Friday, April 25, 2008
My week in the Islamic Republic of Utah, or, a handy guide to attempting intoxication in Salt Lake City
There it is people. I think I was still technically in Utah airspace when Delta airlines served me my first real beer in a week, even if it was lukewarm. I spent this week in Salt Lake City, a very pretty town right at the base of the Wasatch Mountains, but not a place known for good cocktails or even decent beer. In fact, I actually felt like I had left the United States and entered an Islamic republic of some sort given the draconian liquor laws imposed by the state of Utah. I understand that certain religious groups in Utah are teetotalers (although I find that strange as Jesus drank wine), and that there are a signifigant number of people opposed to the consumption of alcohol in the state. However, aren't we as Americans supposed to stand up for the little guy? Sure, you can get a drink in the state of Utah, but their laws are so strict that you wouldn't want to. First, you either have to go to a restaurant for a meal OR you can join a private club (I paid $6 for a 3 week membership). Then, the state of Utah dictates that beer must be 3.2% (watery) or hard drinks can contain no more than 1 oz of booze. They may have some way of getting over the 1oz rule with some liqueurs being labeled "flavoring", but the gin and tonics and the rum and cokes I saw being poured in Utah were a 1 oz shot measured by a Berg System. Oh yeah, by the way, the great closed minds in Utah require every establishment in the state to use a Berg system or similar (for those unfamiliar with a Berg System, its a pourspout and control method that only allows a 1 oz pour), AND the state makes every establishment maintain books accounting for every ounce of liquor in the house. Failure to maintain accurate enough records results in a big fine for the bartender and a suspension of the liquor license for the establishment. Apparently, it is illegal to free pour or give any alcohol away in the state of Utah. I guess it could be worse, after all, I could have had to live through prohibition. I understand why society regulates alcohol, even if I do think that as Americans, we have some Puritanical instincts that we haven't fully worked through. Utah's laws and regulations however, interfere with my right to life, liberty and the pursuit of happiness, and why? To kowtow to a religious majority? I thought that was the very thing that the United States stood for. Freedom from the oppression of a state religion. I'm just disgusted that in 2008, I can't get a decent drink in the state of Utah.

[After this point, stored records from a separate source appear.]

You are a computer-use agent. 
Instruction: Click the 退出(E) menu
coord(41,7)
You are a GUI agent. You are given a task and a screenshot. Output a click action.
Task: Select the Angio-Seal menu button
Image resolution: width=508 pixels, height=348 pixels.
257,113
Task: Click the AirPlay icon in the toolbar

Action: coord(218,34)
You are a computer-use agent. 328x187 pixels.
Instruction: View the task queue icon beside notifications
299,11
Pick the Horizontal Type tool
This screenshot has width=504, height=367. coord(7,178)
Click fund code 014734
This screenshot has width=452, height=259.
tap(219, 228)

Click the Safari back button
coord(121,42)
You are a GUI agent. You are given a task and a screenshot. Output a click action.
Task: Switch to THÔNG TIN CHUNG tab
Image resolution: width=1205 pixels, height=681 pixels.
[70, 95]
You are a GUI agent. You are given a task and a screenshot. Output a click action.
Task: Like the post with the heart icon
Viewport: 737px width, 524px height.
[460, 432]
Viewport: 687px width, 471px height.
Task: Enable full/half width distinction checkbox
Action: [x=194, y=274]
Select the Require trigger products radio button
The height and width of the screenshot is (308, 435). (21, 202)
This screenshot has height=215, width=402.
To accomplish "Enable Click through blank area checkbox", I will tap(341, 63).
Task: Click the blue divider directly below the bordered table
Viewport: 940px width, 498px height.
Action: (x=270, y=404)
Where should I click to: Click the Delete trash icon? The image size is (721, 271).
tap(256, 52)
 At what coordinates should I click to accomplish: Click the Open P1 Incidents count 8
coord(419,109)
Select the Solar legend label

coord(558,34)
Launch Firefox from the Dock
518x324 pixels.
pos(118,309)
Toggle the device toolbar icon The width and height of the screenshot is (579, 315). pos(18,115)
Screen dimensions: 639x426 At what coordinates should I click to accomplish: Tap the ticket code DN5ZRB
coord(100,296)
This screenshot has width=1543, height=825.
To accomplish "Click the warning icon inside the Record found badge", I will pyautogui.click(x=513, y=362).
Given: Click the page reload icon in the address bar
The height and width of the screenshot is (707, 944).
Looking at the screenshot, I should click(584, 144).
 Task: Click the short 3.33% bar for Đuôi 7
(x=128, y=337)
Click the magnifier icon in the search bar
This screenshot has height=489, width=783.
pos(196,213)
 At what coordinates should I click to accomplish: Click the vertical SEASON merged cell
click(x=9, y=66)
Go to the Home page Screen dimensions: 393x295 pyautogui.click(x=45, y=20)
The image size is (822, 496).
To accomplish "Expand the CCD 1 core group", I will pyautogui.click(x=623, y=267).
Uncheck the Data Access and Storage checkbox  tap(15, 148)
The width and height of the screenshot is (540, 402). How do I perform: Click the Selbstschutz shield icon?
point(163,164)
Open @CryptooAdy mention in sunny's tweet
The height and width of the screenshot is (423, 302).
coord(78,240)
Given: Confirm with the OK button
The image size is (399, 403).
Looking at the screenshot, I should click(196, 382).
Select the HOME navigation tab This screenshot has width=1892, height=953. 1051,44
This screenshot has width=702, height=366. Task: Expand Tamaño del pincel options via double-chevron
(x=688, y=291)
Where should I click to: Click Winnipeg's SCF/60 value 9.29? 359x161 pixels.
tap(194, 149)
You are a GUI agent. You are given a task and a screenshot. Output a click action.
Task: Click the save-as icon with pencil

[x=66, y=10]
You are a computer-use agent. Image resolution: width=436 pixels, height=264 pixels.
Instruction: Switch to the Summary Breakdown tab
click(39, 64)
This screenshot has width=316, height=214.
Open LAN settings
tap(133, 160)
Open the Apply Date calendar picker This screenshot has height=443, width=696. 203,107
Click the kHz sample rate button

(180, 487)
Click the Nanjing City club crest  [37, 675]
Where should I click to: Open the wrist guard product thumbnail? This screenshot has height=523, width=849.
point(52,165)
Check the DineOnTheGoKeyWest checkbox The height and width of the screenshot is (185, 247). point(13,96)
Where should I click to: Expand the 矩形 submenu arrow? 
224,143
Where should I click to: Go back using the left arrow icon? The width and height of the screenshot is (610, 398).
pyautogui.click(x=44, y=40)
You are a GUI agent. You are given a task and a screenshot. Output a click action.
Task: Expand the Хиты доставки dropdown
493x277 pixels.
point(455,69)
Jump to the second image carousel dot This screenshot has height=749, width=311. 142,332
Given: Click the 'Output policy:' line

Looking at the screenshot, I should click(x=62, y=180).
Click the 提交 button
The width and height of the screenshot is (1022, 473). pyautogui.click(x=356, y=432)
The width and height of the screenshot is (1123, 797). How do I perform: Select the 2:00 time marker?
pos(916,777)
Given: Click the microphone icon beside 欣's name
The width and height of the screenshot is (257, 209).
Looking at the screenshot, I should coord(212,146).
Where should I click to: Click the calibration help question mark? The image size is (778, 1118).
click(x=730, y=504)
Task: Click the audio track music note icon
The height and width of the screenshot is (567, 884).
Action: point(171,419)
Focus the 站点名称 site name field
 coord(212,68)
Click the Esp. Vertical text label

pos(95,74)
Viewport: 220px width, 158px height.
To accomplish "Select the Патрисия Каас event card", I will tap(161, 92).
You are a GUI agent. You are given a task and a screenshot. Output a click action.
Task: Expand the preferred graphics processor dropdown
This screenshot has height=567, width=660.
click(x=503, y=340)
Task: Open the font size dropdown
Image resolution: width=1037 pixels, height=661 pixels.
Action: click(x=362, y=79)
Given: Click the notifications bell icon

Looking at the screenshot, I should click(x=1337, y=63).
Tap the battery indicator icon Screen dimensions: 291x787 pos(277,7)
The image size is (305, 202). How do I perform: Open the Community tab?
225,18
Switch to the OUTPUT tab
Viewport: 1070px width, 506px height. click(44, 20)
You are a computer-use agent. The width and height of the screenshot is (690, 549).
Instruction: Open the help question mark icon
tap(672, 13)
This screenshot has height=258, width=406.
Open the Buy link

My best advice? Pack a fifth in your luggage like I did. I packed a bottle of Tanqueray gin, and, while tonic seems scarce in Utah (I should have packed that too), I made do with some Sierra Mist or some such nonsense. At least in my hotel room the drinks were more than an ounce, although I probably broke some other Utah liquor law by admitting this.
It sure feels nice to sit here in Oregon, land of the free and home of the craft distilling movement, drinking a cold Bridgeport Blue Heron Pale Ale and putting the last week behind me. Its good to be home.